Brass is the material used as the electrical conductor inside the wall socket. Brass is a material that is made of copper and zinc. Copper-zinc solid solution alloy or brass retains good corrosion resistance and formability of copper but are relatively stronger (Fungal & Brody, 1996). Brass is used widely in the socket manufacturing due to its properties and it is a cheaper material compare to gold. Brass is generally soft which means that it can be machined without the use of cutting fluid, though there are exceptions to this (Faraday, 1832). Brass is used in situations where it is important that sparks are not struck, for example use as a fittings and tools that near flammable or explosive materials. CL 15000 99.85Cu-0.15Zr or zirconium-copper is one of the brass used in fabrication process. It has elastic modulus of 129 GPa and fatigue strength of 180 MPa. The density of CL 15000 is 8.89 g/cm³ and it has a liquidus temperature of 1080°C. The electrical conductivity of 93% IACS at 20°C. CL 15000 can withstand a temperature up to 1080°C before it melts 93% IACS shows that it is a good electrical conductor. Another similar brass or copper alloy, CL 15100 shows a similar properties as in CL 15000. This alloy is called ZHC copper and the elastic modulus is slightly smaller (121 GPa), the density is larger (8.94 g/cm³) and the liquidus temperature is the same at 1080°C. However, CL 15100 is a better conductor of electricity with 95% IACS if it is annealed and 90% if it is rolled with volumetric at 20°C (Fungal & Brody, 1996).

The material used for doing the conductors inside wall socket but be able to withstand overheating. If the holders are getting hotter relative to time, there will be a risk of fire. The heating comes from the current which is drawn by the appliance and the resistance of the conductor. The plug pin will be inserted to or removed from the socket when using it. If the material wears too much, the holder may not be able to hold the plug pins firmly. Besides, the material used must be in low cost to keep the material and processing costs down.

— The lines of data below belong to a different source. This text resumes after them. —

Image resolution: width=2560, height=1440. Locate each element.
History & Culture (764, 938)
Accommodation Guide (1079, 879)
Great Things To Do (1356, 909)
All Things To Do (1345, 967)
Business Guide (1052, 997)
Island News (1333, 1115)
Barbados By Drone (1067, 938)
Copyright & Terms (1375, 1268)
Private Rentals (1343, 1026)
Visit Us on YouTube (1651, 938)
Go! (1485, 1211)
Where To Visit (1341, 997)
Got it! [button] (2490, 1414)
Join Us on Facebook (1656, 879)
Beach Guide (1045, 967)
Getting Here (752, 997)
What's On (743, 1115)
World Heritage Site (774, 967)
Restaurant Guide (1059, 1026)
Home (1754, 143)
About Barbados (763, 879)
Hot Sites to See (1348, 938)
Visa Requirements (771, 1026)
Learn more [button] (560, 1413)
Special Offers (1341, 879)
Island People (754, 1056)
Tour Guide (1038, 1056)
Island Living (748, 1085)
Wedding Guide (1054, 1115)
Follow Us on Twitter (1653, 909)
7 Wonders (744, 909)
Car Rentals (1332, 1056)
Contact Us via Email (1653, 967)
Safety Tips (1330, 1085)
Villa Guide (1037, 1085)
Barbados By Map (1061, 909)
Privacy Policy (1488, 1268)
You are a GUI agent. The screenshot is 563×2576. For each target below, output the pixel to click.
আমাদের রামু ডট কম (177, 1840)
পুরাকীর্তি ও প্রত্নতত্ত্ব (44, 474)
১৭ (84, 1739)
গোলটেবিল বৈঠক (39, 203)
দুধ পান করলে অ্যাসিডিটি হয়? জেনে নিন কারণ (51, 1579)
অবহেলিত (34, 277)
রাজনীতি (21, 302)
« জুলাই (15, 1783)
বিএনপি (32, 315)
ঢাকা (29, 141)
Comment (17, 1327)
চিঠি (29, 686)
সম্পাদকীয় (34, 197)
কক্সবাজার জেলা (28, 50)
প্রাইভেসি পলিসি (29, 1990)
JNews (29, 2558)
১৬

The material used to fabricate an electrical wall socket is crucial in safety purposes. Failure of the material used may possess danger like electrical sparking. Types of plastics used must be a good electrical insulator to avoid the electricity to be channelled into area other than the socket holes that fit in electrical plug. Types of brass used must have good ductility to ensure that the holder of the socket will always mate with the plug pin tightly and allow electricity to flows through efficiently.

By selecting the right material in fabrication, problems like electrical sparking can be avoided. Electric sparking is an abrupt electrical discharge that occurs when a sufficiently high electric field creates an ionized, electrically conductive channel through a normally insulating medium, often air or other gases or gas mixtures. Faraday described this phenomenon as “beautiful flash of light attending the discharge of common electricity (Faraday, 1832). By rapid transitioning of electric field from a non-conducting to a conductive stats, it will produce a brief emission of light and a sharp crack or snapping sound.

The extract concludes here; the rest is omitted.